“Could you indeed?” replied her husband, putting his arm round her slender waist.

“Geoffrey, how dare——Reginald!” she gasped, dropping all the pears.

I may dare, may I not?” said he, taking her in his arms and giving her twenty kisses. “Look here,” said he, smiling at her indignant eyes and crimson cheeks, “I’ve just had a letter from you, my darling,” producing the letter and hurriedly telling her the story.

“And the other one I wrote to Afghanistan?” she asked breathlessly.

“That I never heard of till now; the Afridis made short work of our letters.”

“Then you have never had a line from me till to-day?” she cried, backing towards the wall and looking at him with dilated eyes.

“Never, since I left Cannes.”

“Then oh, Regy, what must you have thought of me?”
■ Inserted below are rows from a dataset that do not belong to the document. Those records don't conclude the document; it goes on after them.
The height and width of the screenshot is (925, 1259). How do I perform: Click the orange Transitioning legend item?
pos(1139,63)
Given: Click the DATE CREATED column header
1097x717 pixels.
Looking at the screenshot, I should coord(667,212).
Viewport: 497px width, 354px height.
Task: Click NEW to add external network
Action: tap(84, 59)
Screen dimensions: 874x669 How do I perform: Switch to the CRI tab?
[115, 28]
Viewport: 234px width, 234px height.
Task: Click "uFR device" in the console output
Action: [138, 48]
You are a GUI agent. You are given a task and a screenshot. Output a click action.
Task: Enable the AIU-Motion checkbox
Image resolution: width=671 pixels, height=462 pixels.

“Just what I have been asking myself, what can you have thought of me? No wonder you called me harsh, cruel, and tyrannical; such names were too mild a term for me. What an unmanly, vindictive wretch I must have appeared! And you, you richly deserve the name of the ‘patient Grizzel.’ Don’t you think so?” drawing her towards him by both hands. “Come, tell me what you thought of me for never answering your letter.”

Too overwhelmed to speak, she stood dumb before him, with both her little trembling hands in his.